Tales of Halloween are 10 stories made by different directors, some of them related, some others independent, that happen on Halloween night in an american middle class quiet neighbourhood. And as a good homage, the range of creatures starring the different segments go from demonical pumpkins to derange serial killers, aliens, demons… All the cool things that entertained those lucky audiences some decades ago. The stories are very short, to fit those 10 pieces in merely one hour and half of footage, so the action can’t develop into crazy plots. Some people say that’s good, some other people will say that’s lame.

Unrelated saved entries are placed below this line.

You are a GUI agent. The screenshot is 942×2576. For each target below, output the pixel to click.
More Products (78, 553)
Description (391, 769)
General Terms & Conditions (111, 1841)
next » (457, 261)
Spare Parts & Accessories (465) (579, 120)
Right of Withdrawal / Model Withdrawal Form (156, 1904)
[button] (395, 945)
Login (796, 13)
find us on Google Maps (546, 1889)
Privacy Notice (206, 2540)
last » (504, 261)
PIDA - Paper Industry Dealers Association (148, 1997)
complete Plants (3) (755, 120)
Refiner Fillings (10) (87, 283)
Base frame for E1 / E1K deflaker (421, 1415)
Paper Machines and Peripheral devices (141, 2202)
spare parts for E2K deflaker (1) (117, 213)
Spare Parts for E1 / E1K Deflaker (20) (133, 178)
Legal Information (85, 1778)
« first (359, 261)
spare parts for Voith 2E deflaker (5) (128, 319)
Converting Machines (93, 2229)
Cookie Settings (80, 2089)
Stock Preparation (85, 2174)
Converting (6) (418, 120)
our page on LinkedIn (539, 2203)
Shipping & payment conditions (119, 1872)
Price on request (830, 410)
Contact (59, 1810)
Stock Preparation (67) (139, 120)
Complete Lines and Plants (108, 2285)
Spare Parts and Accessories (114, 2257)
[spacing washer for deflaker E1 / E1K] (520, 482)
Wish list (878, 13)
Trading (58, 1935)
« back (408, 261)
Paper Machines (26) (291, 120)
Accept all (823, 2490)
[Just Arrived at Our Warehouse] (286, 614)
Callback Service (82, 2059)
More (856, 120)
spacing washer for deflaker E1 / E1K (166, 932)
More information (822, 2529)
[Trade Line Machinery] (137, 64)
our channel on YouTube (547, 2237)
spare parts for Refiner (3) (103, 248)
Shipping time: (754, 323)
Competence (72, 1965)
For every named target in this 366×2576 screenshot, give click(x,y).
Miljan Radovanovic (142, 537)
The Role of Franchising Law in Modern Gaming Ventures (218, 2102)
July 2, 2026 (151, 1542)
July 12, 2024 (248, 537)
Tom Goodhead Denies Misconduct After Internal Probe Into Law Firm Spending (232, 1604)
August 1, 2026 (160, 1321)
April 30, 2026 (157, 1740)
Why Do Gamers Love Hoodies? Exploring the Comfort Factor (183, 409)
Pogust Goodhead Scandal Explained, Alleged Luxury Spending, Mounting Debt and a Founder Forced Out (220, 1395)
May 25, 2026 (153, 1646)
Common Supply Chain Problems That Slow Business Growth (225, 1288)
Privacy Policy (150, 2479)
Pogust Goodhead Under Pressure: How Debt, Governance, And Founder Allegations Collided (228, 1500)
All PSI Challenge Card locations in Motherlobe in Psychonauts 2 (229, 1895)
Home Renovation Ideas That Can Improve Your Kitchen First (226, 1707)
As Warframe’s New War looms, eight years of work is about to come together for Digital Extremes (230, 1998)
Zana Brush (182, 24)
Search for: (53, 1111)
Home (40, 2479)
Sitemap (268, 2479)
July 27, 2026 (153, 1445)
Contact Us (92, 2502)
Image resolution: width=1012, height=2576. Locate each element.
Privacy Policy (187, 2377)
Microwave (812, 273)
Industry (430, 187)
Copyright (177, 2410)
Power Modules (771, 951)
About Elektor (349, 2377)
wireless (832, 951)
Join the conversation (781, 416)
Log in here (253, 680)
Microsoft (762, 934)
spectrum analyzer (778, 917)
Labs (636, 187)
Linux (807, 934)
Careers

The global feeling of a parody is around the whole movie, and that is not for the taste of everybody. I am sure the filmmakers were aware that a big segment of the audience will take that as a disadvantage feeling that this is nothing but a joke, but to me it worked well. After all, these kind of stories were created to innocently scare the younger ones, but also entertain the adults with a childish soul. That must be the key, maybe the target for this movie are the adults with a strong childish side, not the preppy square heads looking for “perfection” or coherence. Even the name of the movie warns you, these are “tales”.
Another fact from Tales of Halloween is to be a homage to classic horror film directors. Not only names like John Landis, Joe Dante or Stuart Gordon have small roles, but also a list of references to the John Carpenter universe is present, such as the Halloween title itself, Adrienne Barbeau as the narrator, the pumpkin monster that looks like The Thing (1982) creature, a kid dressing like Snake Plissken, the Carpenter Bar candy bar, and probably some others that I didn’t catch or now I don’t recall. That obviously makes Tales of Halloween a movie made by fans and for the fans, and with that premise, some investment, a decent idea and a little bit of talent, you can’t miss.
I enjoyed watching it, and totally brought me back to the Tales from the Crypt times. It’s pure Halloween night entertainment, with candy, trick or treats, funny monsters and blood. That is the deal, and I take it.